### À faire
Rédigez la suite du passage sur l'équité procédurale présenté plus bas, en reprenant juste après sa dernière phrase.

### Passage extrait
.....

L’équité procédurale

 

[7]               Durant son appréciation de la demande, l’agent a reçu un rapport initial de l’Unité des crimes de guerre de l’ASFC à qui il avait renvoyé le cas. Une lettre relative à l’équité, datée du 8 juin 2011, a été transmise au demandeur pour l’informer des préoccupations de l’agent. Ce dernier a réclamé et obtenu un deuxième rapport de l’ASFC, après que le demandeur eut répondu à la lettre relative à l’équité. Ces deux rapports de l’ASFC n’ont pas été fournis au demandeur avant que l’agent ne rende une décision.

 

[8]               Le demandeur fait valoir que la non-divulgation des rapports de l’ASFC portait atteinte à l’équité procédurale, puisque la lettre relative à l’équité était générale et pas assez détaillée pour qu’il puisse répondre valablement aux allégations de complicité qui le visaient. D’après lui, cette lettre n’évoquait pas la manière dont il avait rejoint les rangs de l’organisation, ni la question de savoir s’il aurait pu la quitter plus tôt, ni l’étendue de ses connaissances, alors que ces sujets étaient probablement traités dans la note de service de l’ASFC. Le demandeur invoque la décision Pusat c Canada (Ministre de la Citoyenneté et de l’Immigration), 2011 CF 428, 388 FTR 49, aux paragraphes 30 à 32 (Pusat), dans laquelle l’agent avait omis de divulguer un rapport de l’ASFC contenant des allégations détaillées touchant l’appartenance du demandeur à une organisation terroriste.

 

[9]               Je reconnais que l’omission de divulguer un rapport sur lequel l’agent d’immigration s’est appuyé soulève la question de savoir si le demandeur a pu ou non participer de manière significative au processus décisionnel (Bhagwandass c Canada (Ministre de la Citoyenneté et de l’Immigration), 2001 CAF 49, [2001] 3 CF 3, au paragraphe 22). Cependant, cela ne veut pas dire que le défaut de fournir le document lui-même a automatiquement entraîné une atteinte à l’équité procédurale. Les faits sont différents dans chaque affaire. La question pertinente n’est pas de savoir si le document a été remis, mais si les renseignements ont été communiqués au demandeur.

.....

### Entrées fournies
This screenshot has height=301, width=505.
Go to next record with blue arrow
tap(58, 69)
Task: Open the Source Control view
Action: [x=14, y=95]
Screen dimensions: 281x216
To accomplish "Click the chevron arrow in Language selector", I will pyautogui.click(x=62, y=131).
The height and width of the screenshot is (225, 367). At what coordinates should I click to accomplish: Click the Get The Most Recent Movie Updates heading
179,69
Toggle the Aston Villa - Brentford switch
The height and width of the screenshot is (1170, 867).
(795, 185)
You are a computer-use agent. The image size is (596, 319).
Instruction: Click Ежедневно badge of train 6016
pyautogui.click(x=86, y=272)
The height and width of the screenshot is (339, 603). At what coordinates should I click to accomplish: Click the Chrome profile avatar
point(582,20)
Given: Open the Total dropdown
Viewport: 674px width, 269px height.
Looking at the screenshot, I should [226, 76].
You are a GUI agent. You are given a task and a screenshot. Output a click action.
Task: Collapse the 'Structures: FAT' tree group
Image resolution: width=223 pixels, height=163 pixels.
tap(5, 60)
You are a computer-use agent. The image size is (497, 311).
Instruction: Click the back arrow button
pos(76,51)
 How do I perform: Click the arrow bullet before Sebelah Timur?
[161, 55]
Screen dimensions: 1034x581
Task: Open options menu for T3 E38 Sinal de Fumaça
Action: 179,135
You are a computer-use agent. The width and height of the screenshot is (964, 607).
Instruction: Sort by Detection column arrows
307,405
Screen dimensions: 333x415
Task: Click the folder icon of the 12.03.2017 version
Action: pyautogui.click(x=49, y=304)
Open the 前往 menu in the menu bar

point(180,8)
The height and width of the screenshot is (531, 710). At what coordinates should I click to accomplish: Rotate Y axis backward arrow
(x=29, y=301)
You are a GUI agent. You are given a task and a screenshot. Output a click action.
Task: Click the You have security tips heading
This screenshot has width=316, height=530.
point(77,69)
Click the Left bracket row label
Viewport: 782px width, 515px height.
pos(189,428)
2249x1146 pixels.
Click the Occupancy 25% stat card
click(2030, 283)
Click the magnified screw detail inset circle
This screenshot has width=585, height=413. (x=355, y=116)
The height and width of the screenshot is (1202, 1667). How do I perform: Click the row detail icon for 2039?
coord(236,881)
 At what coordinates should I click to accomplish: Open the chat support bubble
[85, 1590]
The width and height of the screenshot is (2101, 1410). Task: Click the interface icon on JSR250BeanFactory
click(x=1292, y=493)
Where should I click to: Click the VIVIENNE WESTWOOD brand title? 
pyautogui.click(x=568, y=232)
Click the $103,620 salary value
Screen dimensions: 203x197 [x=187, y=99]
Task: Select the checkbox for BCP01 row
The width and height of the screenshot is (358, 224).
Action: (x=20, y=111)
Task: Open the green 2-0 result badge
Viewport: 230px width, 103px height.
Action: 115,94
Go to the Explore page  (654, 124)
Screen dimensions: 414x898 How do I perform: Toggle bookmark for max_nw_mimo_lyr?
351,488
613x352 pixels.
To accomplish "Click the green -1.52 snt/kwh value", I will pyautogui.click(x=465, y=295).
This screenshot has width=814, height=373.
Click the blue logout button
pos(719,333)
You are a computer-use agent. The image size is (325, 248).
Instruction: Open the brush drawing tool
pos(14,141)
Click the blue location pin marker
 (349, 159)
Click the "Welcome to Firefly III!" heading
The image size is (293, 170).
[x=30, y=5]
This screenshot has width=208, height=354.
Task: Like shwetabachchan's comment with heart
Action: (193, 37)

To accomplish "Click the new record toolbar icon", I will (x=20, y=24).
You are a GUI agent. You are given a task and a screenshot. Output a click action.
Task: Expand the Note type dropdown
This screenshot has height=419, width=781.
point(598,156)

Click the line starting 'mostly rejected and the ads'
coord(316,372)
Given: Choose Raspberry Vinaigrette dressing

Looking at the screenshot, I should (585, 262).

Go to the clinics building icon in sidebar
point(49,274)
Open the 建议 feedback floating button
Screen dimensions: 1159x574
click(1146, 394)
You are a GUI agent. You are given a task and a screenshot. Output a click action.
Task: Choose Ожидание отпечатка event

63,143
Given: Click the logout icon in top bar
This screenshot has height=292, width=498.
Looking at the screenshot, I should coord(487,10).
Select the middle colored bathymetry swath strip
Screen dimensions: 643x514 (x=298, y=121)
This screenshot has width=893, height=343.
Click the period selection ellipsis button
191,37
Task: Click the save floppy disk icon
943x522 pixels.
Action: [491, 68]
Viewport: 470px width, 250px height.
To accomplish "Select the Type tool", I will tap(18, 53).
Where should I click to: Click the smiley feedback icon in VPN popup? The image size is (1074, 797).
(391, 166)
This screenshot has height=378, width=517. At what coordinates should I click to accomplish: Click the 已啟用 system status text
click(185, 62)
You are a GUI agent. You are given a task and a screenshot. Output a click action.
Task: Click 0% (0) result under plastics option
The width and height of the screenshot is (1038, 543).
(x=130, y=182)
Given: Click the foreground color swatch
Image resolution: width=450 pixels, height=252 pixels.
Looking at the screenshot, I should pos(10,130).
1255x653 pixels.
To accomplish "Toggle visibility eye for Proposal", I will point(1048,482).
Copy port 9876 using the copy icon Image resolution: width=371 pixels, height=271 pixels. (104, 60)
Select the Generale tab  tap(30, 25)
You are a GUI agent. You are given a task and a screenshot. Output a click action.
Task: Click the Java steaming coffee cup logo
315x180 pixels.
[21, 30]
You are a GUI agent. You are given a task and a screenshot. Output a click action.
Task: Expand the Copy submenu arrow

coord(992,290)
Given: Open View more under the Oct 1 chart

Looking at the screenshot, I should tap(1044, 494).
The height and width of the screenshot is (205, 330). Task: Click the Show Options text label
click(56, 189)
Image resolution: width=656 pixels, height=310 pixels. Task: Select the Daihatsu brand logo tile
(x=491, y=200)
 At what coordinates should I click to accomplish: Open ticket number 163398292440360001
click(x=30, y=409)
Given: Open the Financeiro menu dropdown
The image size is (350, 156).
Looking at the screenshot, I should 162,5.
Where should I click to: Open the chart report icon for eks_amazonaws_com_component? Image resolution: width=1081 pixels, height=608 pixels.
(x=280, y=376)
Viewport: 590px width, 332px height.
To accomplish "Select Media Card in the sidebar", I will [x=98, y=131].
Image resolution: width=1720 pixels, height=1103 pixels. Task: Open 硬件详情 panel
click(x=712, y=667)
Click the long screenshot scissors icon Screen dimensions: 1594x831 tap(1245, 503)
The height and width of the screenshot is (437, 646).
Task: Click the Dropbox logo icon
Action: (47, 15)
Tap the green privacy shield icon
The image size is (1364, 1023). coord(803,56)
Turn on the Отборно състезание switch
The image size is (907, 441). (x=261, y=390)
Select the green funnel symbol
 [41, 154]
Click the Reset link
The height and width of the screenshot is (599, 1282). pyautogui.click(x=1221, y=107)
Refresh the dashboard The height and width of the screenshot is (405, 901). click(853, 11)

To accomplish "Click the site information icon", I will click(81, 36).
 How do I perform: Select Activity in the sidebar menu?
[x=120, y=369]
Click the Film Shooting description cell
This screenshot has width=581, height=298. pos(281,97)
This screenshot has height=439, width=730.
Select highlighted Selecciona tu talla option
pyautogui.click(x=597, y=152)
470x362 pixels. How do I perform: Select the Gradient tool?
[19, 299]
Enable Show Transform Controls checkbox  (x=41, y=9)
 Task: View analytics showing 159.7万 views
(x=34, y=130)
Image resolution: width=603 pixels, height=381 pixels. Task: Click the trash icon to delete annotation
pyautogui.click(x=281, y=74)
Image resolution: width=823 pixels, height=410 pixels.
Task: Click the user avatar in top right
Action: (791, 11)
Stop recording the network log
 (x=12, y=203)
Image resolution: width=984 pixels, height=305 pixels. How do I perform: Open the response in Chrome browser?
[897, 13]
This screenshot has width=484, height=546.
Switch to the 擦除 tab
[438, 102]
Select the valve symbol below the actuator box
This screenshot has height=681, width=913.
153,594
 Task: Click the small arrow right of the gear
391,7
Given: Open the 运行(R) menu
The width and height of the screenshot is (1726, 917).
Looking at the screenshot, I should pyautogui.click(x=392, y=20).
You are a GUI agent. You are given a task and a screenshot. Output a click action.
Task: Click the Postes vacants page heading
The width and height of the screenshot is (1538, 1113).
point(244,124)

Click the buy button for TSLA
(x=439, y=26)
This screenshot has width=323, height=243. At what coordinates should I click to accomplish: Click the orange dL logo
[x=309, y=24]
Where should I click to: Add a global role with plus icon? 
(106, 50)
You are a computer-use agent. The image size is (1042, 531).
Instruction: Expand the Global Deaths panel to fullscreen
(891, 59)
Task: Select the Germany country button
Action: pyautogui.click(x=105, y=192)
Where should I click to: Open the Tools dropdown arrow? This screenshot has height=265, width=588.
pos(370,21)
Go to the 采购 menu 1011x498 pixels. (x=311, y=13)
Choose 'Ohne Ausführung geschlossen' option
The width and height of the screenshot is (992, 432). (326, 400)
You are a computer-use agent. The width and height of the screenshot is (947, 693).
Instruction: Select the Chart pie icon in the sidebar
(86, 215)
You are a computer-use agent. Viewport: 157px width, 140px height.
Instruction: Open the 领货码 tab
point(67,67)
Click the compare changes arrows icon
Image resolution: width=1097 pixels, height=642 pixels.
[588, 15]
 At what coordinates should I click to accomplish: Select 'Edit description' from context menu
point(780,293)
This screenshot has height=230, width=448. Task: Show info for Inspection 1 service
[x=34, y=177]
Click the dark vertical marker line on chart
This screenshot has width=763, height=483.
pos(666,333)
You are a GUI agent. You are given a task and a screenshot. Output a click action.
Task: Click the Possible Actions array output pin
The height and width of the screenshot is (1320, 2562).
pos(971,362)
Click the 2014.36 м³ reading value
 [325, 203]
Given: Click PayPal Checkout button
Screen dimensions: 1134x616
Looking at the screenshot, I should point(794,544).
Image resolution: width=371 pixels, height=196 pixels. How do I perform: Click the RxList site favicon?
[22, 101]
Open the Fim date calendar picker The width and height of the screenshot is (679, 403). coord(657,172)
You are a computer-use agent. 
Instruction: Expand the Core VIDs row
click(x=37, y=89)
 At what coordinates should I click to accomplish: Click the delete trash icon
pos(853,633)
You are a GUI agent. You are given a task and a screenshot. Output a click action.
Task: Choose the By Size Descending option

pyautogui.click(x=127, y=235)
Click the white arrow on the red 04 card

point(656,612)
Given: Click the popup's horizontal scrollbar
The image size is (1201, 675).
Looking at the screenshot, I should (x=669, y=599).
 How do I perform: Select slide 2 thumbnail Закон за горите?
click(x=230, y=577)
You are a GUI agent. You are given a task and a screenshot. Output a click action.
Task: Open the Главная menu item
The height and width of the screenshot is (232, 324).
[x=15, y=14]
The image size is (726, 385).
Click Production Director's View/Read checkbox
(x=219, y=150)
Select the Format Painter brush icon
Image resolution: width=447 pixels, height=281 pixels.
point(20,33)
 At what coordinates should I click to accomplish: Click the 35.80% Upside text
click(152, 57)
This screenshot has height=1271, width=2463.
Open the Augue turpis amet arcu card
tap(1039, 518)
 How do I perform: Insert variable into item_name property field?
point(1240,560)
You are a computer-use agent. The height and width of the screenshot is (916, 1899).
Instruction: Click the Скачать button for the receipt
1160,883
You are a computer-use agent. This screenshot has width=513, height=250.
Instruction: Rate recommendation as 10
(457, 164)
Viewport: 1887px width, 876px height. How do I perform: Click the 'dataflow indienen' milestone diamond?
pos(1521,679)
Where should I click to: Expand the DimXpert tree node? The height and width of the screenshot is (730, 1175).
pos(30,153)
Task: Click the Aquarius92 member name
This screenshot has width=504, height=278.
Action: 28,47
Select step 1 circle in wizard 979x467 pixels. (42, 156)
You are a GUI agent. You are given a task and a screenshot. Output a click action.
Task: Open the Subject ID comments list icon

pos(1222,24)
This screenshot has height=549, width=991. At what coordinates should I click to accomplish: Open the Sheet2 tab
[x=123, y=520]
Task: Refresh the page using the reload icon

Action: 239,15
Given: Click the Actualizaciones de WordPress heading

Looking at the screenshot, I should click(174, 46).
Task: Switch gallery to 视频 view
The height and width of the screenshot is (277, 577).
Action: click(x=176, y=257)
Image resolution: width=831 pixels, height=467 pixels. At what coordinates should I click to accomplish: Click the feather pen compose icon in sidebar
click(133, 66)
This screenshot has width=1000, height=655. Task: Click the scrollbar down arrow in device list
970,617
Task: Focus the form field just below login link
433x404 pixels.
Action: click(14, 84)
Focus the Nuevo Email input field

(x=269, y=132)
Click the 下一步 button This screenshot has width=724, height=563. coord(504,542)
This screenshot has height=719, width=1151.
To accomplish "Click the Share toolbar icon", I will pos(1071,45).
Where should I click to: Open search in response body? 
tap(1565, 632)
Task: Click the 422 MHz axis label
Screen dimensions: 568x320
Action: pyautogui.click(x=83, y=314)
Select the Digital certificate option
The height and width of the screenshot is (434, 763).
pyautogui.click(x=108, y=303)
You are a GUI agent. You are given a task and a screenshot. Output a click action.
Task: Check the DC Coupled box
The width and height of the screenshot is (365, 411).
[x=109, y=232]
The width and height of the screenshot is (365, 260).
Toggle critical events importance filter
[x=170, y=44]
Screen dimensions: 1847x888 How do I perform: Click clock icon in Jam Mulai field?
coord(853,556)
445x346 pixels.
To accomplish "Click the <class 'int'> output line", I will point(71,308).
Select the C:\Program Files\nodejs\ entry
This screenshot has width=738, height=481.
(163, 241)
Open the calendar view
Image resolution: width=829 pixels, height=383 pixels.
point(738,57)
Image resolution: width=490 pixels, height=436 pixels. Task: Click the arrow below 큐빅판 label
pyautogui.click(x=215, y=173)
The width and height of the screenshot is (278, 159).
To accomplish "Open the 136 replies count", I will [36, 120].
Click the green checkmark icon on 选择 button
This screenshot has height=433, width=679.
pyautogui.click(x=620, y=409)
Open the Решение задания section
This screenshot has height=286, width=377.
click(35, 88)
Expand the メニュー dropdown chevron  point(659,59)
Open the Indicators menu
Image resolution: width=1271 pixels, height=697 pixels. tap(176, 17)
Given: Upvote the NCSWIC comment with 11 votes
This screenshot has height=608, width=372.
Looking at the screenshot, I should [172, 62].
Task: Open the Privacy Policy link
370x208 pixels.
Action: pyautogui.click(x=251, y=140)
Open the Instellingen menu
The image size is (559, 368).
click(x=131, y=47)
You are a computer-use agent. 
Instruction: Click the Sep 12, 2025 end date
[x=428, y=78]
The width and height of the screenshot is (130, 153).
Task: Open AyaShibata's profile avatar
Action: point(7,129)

.....

### Réponse ci-dessous
[10]           Quant à savoir si le demandeur a été suffisamment renseigné sur les allégations le concernant pour lui permettre d’intervenir d’une manière significative, je note que les éléments les plus importants du mémoire de l’ASFC ont été transmis dans la lettre relative à l’équité :

 

                     Le demandeur occupait un poste supérieur au sein du gouvernement éthiopien pendant qu’il travaillait pour la CSR. Il était chef du transport à Asmara entre 1980 et 1984 et a également exercé ses fonctions à Massawa (1984‑1990) et à Seraya (1990‑1991). Il relevait du commissaire de la CSR pour l’Érythrée, qui était lui-même sous la responsabilité du haut-commissaire de la CSR à Addis-Abeba.

 

                     De par ses activités au sein de la CSR, le demandeur a été complice de deux crimes contre l’humanité commis par le gouvernement éthiopien, en contravention du paragraphe 7(1) du Statut de Rome de la Cour pénale internationale, 17 juillet 1998, 2187 RTNU 38544, Doc ONU A/CONF 183/9 (le Statut de Rome) :

 

                   déportation ou transfert forcé de population;

 

                   extermination en laissant délibérément des civils mourir de faim, alors que des quantités considérables d’aide alimentaire, prêtes à être distribuées, n’ont pas été utilisées.

 

                     Des sources publiques documentent ces actes commis contre des civils par le gouvernement éthiopien, en particulier durant la famine de 1983 à 1985. La CSR a détourné l’argent et l’aide alimentaire au profit des forces gouvernementales et des milices. Elle se servait des systèmes de transport pour les déplacements forcés et l’acheminement des armes plutôt que pour la distribution de la nourriture et du matériel de secours.

 

                     Le demandeur était responsable du transport de l’aide alimentaire du port de Massawa vers les sept districts de l’Érythrée et la région du Tigray. Il s’agissait là des zones les plus sévèrement touchées par la famine.

 

[11]           Le demandeur affirme que les renseignements concernant la manière dont il a rejoint les rangs de la CSR et le fait qu’il ne s’en soit pas dissocié auraient dû lui être fournis. Je ne suis pas de cet avis.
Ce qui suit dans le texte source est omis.